For the miner, in memory retracing his paths underground, the overseas mining expert, the tourist, or for those who have just paused to admire the care and patience which obviously went into the making of the model, the following history of its origin, supplied by Mr. H.E. Rowe, Inspector of Mines, will make interesting reading.
"I do not know the exact year in which the model was started, but I think it was some time between 1912 and 1915" Mr. Rowe stated.
By this time the mine workings had become very extensive in relation to lateral distance of each level, from the surface down to No.16 level was growing considerably.
As can be imagined, with mining and development work in progress on most levels simultaneously, the management found the unrolling, perusal, and re-rolling of plans a most tedious business," he explained.
At the suggestion of Mr. Walter H. Johnston, the mine Surveyor, it was agreed that an illuminated glass model of the mine workings in a three-dimensional effect should be made to facilitate mine planning, and he was authorised to proceed with the construction of such a model on the same common scale as all plans in use- i.e., 50 feet to 1 inch. This depicts the workings of the mine to a depth of nearly 2,000 feet.
The construction took several years to complete, owing to the urgency of other plan work. Each layer of glass, on which the drives were painted in the same colour as that of the roll plan to which it referred, represented a level to give access to the reef and the spaces between layers represented the depth intervals between levels at the same scale. (Radiating lines represent tunnels or drives. Access to the mine was usually by vertical shafts - of which there were seven.) Artists' oil paints were used and fixed with a solution of gum arabic and methylated spirits. Mr. Johnson did all the work himself as well as bringing the model up to date as the workings were extended. In addition to its practical use, both to the management and survey staff of the time, the model has now a very real historical value, especially to those who have had any association with mining.

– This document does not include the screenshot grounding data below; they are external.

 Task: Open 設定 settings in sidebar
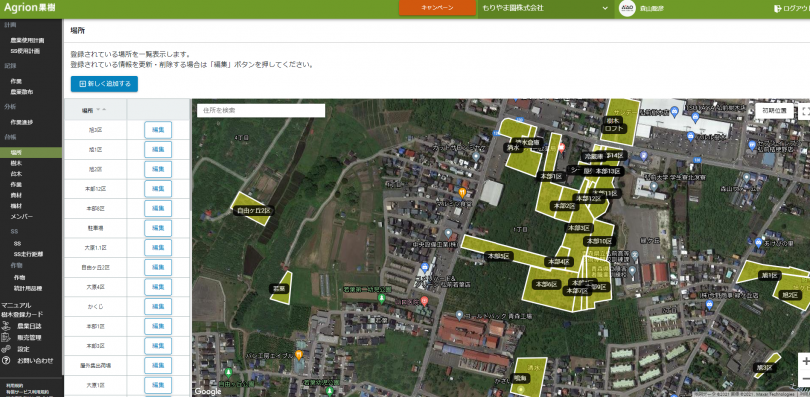[x=24, y=349]
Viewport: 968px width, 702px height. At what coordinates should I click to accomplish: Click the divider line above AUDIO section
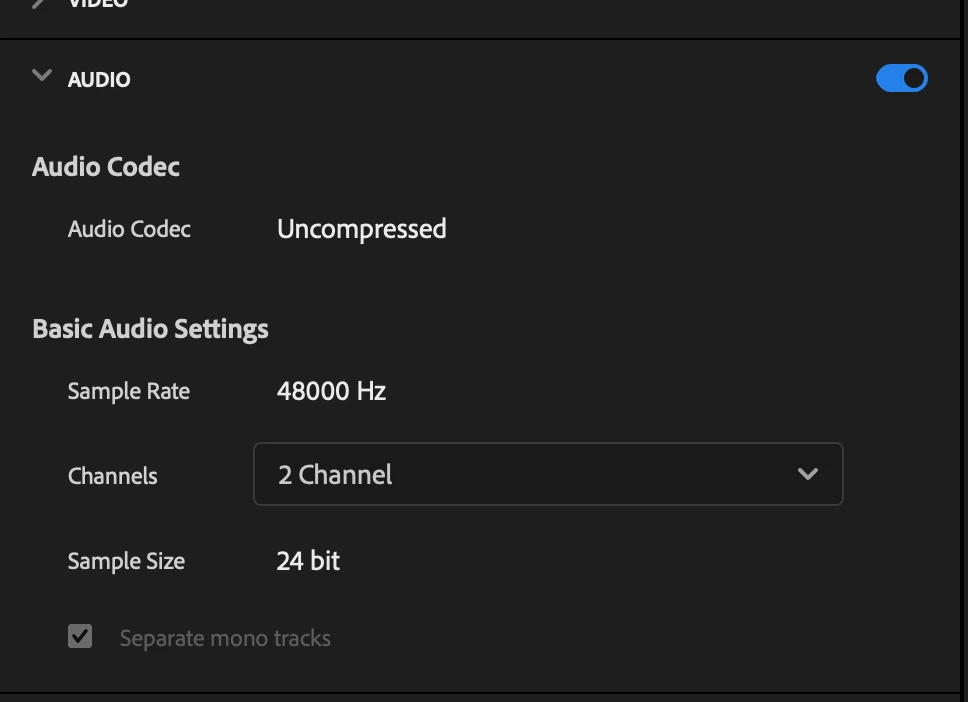[x=480, y=40]
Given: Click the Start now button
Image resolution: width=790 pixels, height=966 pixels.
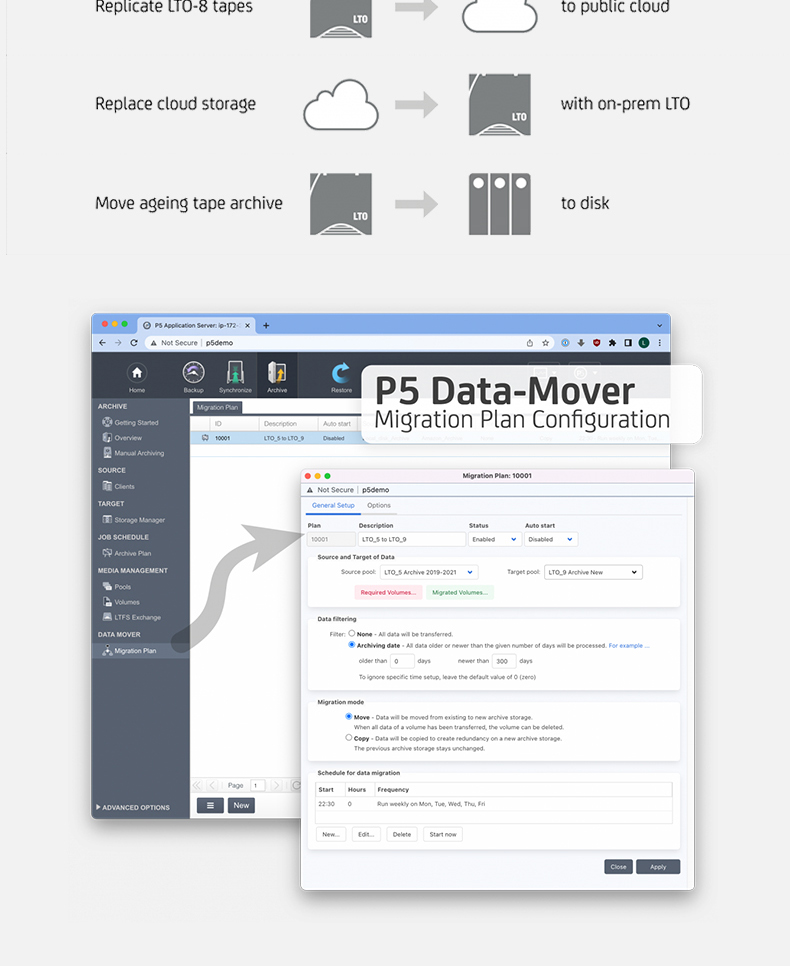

Apart from the three dimensional effect, features shown are as follows:-
(a) The whole of the Martha Mine Reef system with its extension eastwards into the Grand Junction Mine area which was taken over by the Martha Co. about 1935.
(b) The direction and width of each reef is shown at every level and the relationship of one reef to another, with their respective inclinations in depth, are clearly shown.
(c) Winding and filling shafts and connections between levels are shown as black squares (indicating filling passes and ore given names of men, animals and reptiles. The reason for this was that named passes referred to the ore block service for a particular lode or reef.
For example: names such as Deadman's Pass, Horse Pass or Foal Pass referred to the Martha Lode;
Adder Pass, Viper Pass, Asp Pass referred to the Royal Lode;
Maxim Pass, Howitzer Pass or Rifle Pass referred to the Dreadnaught Lode, and so on.
It followed, therefore, that when the name of a pass was mentioned, all concerned knew which particular ore block and reef was being discussed."
(d) The distance between levels was 150 feet with the exception of the upper levels which varied from 50 feet to 110 feet. After No.4 level the distances below the surface were as follows:-
5 = 445 ft. 6 = 550 ft. 7 = 700 ft. 8 = 850 ft. 9 = 1000 ft. and finally No.15 level 1900 feet.